NAPLES, Fla.-Here I am more than 1,000 miles from Indianapolis and yet feeling right at home.
Seems like everywhere I turn, there are signs of the city.
The first night I was here, I ate dinner at a restaurant where six Indianapolis people I know were sitting at the table next to ours.
During the course of my stay so far, American United Life Insurance Co. held a board retreat here and the St. Vincent Hospital Foundation threw a fund-raiser at the Naples Ritz Carlton. They had televisions set up so attendees could watch the Indianapolis Colts beat the Baltimore Ravens.
A few years ago, DePauw University's board held its winter retreat here as well. I ran into a bunch of the board members piling off a bus to attend a play at the Naples Philharmonic Hall.
For years, several of my family's friends and businesspeople I know have vacationed in Naples and its immediate environs, drawn by the area's white, sandy beaches and its usually dependable sunshiny weather.
Indianapolis businesses have staked big claims down here, as well.
Simon Property Group Inc. has opened a huge mall in the Naples area, and the other day I drove by a sign for Kite Realty Group in front of a new project. There are many others, and the list of Indy companies doing business in Collier County continues to grow.
Obviously, there is big money to be made in southwest Florida, one of the fastest-growing regions in the nation.
It has struck me this year, however, that traffic is lighter than usual. We've been talking about it for days, and this morning's Naples Daily News confirmed our anecdotal observations and finally shed a little light on the subject.
Under the headline "Northern retirees choosing shorter winter stays in Fla.," an article quoted local tourism executives as saying numbers are down for two Januaries in a row.
"Rental rates have risen to keep up with spiraling property insurance rates from recent hurricanes, pricing some retirees out of the market," the story noted. A local real estate agent reported her bookings for February and March at 98 percent, but only 75 percent for January.
That's something I can understand. Our condominium building sustained damage last year from Hurricane Wilma, and now our homeowner's group is facing an insurance hike of nearly a quarter-million dollars.
Condo owners in our building have been given an ultimatum: Either install heavier doors and windows or put up hurricane shutters.
In addition to higher rental rates, high gasoline prices and rising medical costs are keeping retirees away from Florida, or at least shortening their stays, according to sources quoted in the article.
One source also suggested that "snowbirds"-the euphemism for northerners who fly south for at least part of the winter-may be suffering from Florida fatigue and heading to other vacation destinations.
That's a condition I don't see myself ever succumbing to. I'm still happy to be spending time down here, and to be truthful, the decrease in traffic is a plus for those of us who are here. So, it's OK with me if everybody else stays away.

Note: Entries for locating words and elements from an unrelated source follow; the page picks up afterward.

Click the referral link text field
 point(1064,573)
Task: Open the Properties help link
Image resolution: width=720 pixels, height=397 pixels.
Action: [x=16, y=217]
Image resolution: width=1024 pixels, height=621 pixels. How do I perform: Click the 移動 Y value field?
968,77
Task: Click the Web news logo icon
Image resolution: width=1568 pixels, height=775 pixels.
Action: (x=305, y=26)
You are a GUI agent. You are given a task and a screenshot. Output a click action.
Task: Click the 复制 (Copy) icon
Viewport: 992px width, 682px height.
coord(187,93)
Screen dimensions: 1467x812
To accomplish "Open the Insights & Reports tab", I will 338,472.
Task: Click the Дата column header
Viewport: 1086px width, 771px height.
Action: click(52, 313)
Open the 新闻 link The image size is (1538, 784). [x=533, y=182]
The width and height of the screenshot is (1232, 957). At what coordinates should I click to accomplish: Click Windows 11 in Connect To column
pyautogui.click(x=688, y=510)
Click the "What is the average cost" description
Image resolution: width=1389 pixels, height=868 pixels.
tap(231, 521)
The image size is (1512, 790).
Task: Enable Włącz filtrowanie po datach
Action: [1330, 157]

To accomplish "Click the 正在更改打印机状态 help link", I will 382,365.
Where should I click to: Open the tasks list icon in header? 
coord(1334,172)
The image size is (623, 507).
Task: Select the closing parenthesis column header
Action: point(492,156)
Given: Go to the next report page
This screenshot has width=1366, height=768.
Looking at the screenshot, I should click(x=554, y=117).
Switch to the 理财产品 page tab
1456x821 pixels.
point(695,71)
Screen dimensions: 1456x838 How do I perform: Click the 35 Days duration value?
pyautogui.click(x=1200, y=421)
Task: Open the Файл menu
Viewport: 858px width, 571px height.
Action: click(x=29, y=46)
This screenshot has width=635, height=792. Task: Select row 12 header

Last year in this space, I wrote about Colts place-kicker Mike Vanderjagt, who lives here part of the year, and his restaurant/bar Vandy's on the Edge on Marco Island, just a short drive from Naples.
Perfect name, I thought at the time, for a cocky little guy who is an excellent field goal kicker and appears to live on the edge.
Well, it's funny how things change in a year, isn't it? At the moment, Vanderjagt is out of work, and the Colts have a new place-kicker who-at least so far-has made quite a name for himself this year in the playoffs.
I'm guessing Vandy's on the Edge is no longer a haven for Colts fans in this area, even though the proprietor has more time to spend running a restaurant than he did a year ago.